Un récent discours de M. Bright a soulevé également cette question des ressources de l’Inde considérée comme productrice de coton. Jusqu’en 1814, le commerce avec l’Inde était un monopole de la célèbre compagnie. En 1814, la quantité de coton de l’Inde reçu en Angleterre s’élevait seulement à 17,000 balles. Dans les trois années suivantes, sans doute à cause de l’augmentation des prix, la quantité de coton de l’Inde reçu en Angleterre atteignait 551,000 balles, tandis que dans les mêmes années les États-Unis n’en envoyaient pas plus de 610,000. À partir de ce moment, l’importation du coton de l’Inde diminua à mesure que celle du coton d’Amérique augmentait. M. Bright rappelle qu’en 1847 il demanda et obtint qu’un comité fût chargé d’étudier la question de l’approvisionnement du coton de l’Inde. Le comité reconnut que « dans tous les districts de Madras et de Bombay où l’on cultivait le coton, et généralement dans les régions agricoles, le peuple était misérable. » M. Bright attribue ces tristes résultats au mauvais gouvernement de la compagnie ; il soutient que, si des mesures libérales avaient été adoptées en temps utile, le spectacle offert par les districts du Lancashire ne se serait pas présenté, et que les usines auraient eu assez de coton pour se maintenir en pleine activité.

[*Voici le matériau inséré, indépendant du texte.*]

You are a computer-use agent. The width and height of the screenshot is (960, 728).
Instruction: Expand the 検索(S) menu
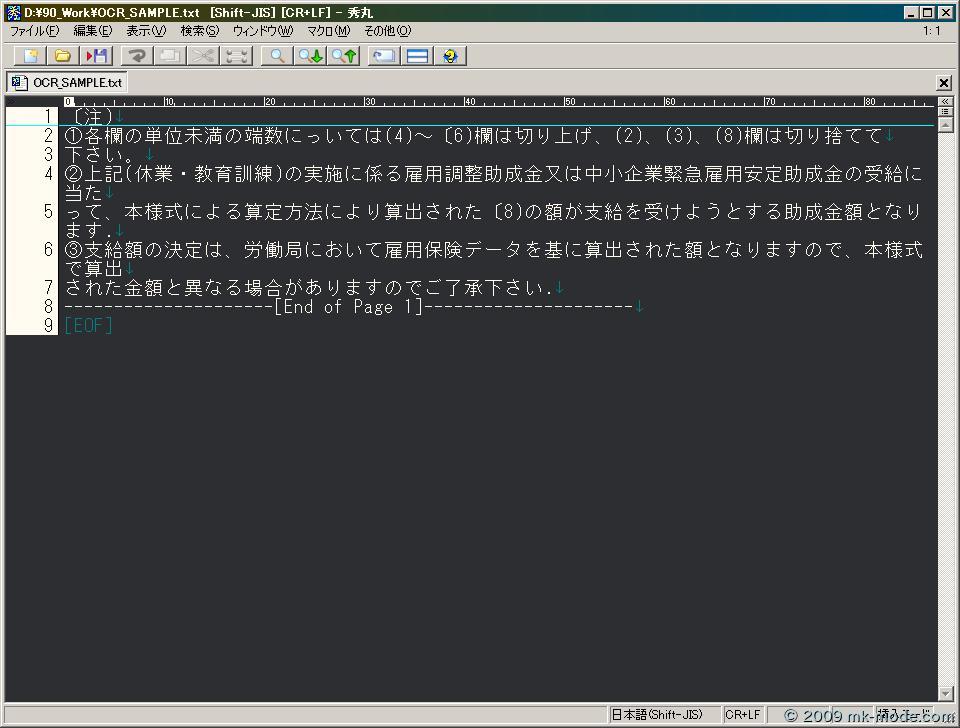pyautogui.click(x=199, y=31)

On en est aujourd’hui à se demander comment les manufacturiers du Lancashire ont pu se rendre dépendans d’un seul pays producteur de coton. La raison en est simple : les manufacturiers et les filateurs ont fait ce qui se fait toujours ; ils se sont adressés là où ils pouvaient avoir le meilleur article et au plus bas prix possible. Il est une chose avérée : c’est que dans les temps de paix l’Amérique produisait le coton à meilleur marché et de meilleure qualité que toute autre région. On ne peut donc blâmer les filateurs de n’avoir pas cherché dans d’autres parties du globe ce qu’ils trouvaient en Amérique dans de si bonnes conditions. Ils se procuraient leur coton à Liverpool sans trop s’inquiéter d’où il venait.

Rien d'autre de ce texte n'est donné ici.